==== Input data

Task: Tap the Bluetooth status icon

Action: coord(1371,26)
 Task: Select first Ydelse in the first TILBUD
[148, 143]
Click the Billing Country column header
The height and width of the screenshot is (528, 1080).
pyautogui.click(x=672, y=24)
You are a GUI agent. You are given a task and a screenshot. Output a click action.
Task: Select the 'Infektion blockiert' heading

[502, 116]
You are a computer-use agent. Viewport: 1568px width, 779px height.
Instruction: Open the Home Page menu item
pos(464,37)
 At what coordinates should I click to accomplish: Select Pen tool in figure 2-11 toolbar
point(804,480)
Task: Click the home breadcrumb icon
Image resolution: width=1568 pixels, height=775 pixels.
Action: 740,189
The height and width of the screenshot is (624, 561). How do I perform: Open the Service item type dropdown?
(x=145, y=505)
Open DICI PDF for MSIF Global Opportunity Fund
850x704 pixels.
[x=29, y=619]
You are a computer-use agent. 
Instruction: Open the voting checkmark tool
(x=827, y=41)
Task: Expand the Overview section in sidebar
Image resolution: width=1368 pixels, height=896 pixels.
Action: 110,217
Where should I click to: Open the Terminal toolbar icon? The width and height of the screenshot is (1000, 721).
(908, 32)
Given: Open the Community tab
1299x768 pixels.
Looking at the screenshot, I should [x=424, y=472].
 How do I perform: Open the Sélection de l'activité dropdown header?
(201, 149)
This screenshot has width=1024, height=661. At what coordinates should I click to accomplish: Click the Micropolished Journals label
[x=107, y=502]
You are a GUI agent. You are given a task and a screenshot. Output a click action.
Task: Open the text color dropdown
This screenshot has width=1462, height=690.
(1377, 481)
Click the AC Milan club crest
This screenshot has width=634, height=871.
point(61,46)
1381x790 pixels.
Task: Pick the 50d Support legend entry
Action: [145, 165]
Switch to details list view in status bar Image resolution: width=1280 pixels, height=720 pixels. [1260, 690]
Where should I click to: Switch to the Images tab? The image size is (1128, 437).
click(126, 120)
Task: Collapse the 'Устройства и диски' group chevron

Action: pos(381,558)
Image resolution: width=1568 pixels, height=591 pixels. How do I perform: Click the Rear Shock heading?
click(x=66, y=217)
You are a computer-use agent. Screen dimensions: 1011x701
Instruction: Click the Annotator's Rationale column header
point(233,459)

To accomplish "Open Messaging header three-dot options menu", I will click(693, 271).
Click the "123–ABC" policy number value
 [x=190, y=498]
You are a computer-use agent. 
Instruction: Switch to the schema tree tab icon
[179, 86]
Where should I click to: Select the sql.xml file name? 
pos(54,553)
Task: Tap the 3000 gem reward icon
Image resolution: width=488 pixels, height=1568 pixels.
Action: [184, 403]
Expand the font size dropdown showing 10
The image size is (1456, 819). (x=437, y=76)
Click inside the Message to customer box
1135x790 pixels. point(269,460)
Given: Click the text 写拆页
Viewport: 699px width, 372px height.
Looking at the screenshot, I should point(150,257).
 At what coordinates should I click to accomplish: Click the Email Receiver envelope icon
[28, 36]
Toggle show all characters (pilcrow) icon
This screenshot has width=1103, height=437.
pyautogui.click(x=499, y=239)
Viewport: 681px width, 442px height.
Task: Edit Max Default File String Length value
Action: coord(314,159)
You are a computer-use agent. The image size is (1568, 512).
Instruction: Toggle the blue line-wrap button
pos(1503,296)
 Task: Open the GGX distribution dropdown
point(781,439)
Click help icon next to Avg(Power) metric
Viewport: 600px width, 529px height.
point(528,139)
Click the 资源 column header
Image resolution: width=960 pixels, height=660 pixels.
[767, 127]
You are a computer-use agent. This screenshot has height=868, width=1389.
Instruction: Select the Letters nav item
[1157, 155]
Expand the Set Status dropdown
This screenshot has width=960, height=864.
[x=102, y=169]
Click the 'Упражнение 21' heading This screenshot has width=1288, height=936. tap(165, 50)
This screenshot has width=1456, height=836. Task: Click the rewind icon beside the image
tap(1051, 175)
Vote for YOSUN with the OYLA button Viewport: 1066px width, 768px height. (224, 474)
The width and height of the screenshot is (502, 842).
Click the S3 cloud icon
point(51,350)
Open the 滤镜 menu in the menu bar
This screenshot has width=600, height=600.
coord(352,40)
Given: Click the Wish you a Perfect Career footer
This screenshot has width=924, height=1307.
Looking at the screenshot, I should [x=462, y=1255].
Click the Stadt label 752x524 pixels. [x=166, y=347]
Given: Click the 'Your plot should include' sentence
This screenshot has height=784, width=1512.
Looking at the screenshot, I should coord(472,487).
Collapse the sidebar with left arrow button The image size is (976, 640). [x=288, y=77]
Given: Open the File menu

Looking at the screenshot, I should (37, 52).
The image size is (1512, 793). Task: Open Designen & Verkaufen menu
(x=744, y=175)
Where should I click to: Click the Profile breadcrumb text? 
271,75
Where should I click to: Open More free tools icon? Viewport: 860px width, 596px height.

========

— Short exercise —
Retype all of the lines above without changing anything.

— Solved problem —
Task: Tap the Bluetooth status icon

Action: coord(1371,26)
 Task: Select first Ydelse in the first TILBUD
[148, 143]
Click the Billing Country column header
The height and width of the screenshot is (528, 1080).
pyautogui.click(x=672, y=24)
You are a GUI agent. You are given a task and a screenshot. Output a click action.
Task: Select the 'Infektion blockiert' heading

[502, 116]
You are a computer-use agent. Viewport: 1568px width, 779px height.
Instruction: Open the Home Page menu item
pos(464,37)
 At what coordinates should I click to accomplish: Select Pen tool in figure 2-11 toolbar
point(804,480)
Task: Click the home breadcrumb icon
Image resolution: width=1568 pixels, height=775 pixels.
Action: 740,189
The height and width of the screenshot is (624, 561). How do I perform: Open the Service item type dropdown?
(x=145, y=505)
Open DICI PDF for MSIF Global Opportunity Fund
850x704 pixels.
[x=29, y=619]
You are a computer-use agent. 
Instruction: Open the voting checkmark tool
(x=827, y=41)
Task: Expand the Overview section in sidebar
Image resolution: width=1368 pixels, height=896 pixels.
Action: 110,217
Where should I click to: Open the Terminal toolbar icon? The width and height of the screenshot is (1000, 721).
(908, 32)
Given: Open the Community tab
1299x768 pixels.
Looking at the screenshot, I should [x=424, y=472].
 How do I perform: Open the Sélection de l'activité dropdown header?
(201, 149)
This screenshot has width=1024, height=661. At what coordinates should I click to accomplish: Click the Micropolished Journals label
[x=107, y=502]
You are a GUI agent. You are given a task and a screenshot. Output a click action.
Task: Open the text color dropdown
This screenshot has width=1462, height=690.
(1377, 481)
Click the AC Milan club crest
This screenshot has width=634, height=871.
point(61,46)
1381x790 pixels.
Task: Pick the 50d Support legend entry
Action: [145, 165]
Switch to details list view in status bar Image resolution: width=1280 pixels, height=720 pixels. [1260, 690]
Where should I click to: Switch to the Images tab? The image size is (1128, 437).
click(126, 120)
Task: Collapse the 'Устройства и диски' group chevron

Action: pos(381,558)
Image resolution: width=1568 pixels, height=591 pixels. How do I perform: Click the Rear Shock heading?
click(x=66, y=217)
You are a computer-use agent. Screen dimensions: 1011x701
Instruction: Click the Annotator's Rationale column header
point(233,459)

To accomplish "Open Messaging header three-dot options menu", I will click(693, 271).
Click the "123–ABC" policy number value
 [x=190, y=498]
You are a computer-use agent. 
Instruction: Switch to the schema tree tab icon
[179, 86]
Where should I click to: Select the sql.xml file name? 
pos(54,553)
Task: Tap the 3000 gem reward icon
Image resolution: width=488 pixels, height=1568 pixels.
Action: [184, 403]
Expand the font size dropdown showing 10
The image size is (1456, 819). (x=437, y=76)
Click inside the Message to customer box
1135x790 pixels. point(269,460)
Given: Click the text 写拆页
Viewport: 699px width, 372px height.
Looking at the screenshot, I should point(150,257).
 At what coordinates should I click to accomplish: Click the Email Receiver envelope icon
[28, 36]
Toggle show all characters (pilcrow) icon
This screenshot has width=1103, height=437.
pyautogui.click(x=499, y=239)
Viewport: 681px width, 442px height.
Task: Edit Max Default File String Length value
Action: coord(314,159)
You are a computer-use agent. The image size is (1568, 512).
Instruction: Toggle the blue line-wrap button
pos(1503,296)
 Task: Open the GGX distribution dropdown
point(781,439)
Click help icon next to Avg(Power) metric
Viewport: 600px width, 529px height.
point(528,139)
Click the 资源 column header
Image resolution: width=960 pixels, height=660 pixels.
[767, 127]
You are a computer-use agent. This screenshot has height=868, width=1389.
Instruction: Select the Letters nav item
[1157, 155]
Expand the Set Status dropdown
This screenshot has width=960, height=864.
[x=102, y=169]
Click the 'Упражнение 21' heading This screenshot has width=1288, height=936. tap(165, 50)
This screenshot has width=1456, height=836. Task: Click the rewind icon beside the image
tap(1051, 175)
Vote for YOSUN with the OYLA button Viewport: 1066px width, 768px height. (224, 474)
The width and height of the screenshot is (502, 842).
Click the S3 cloud icon
point(51,350)
Open the 滤镜 menu in the menu bar
This screenshot has width=600, height=600.
coord(352,40)
Given: Click the Wish you a Perfect Career footer
This screenshot has width=924, height=1307.
Looking at the screenshot, I should [x=462, y=1255].
Click the Stadt label 752x524 pixels. [x=166, y=347]
Given: Click the 'Your plot should include' sentence
This screenshot has height=784, width=1512.
Looking at the screenshot, I should coord(472,487).
Collapse the sidebar with left arrow button The image size is (976, 640). [x=288, y=77]
Given: Open the File menu

Looking at the screenshot, I should (37, 52).
The image size is (1512, 793). Task: Open Designen & Verkaufen menu
(x=744, y=175)
Where should I click to: Click the Profile breadcrumb text? 
271,75
Where should I click to: Open More free tools icon? Viewport: 860px width, 596px height.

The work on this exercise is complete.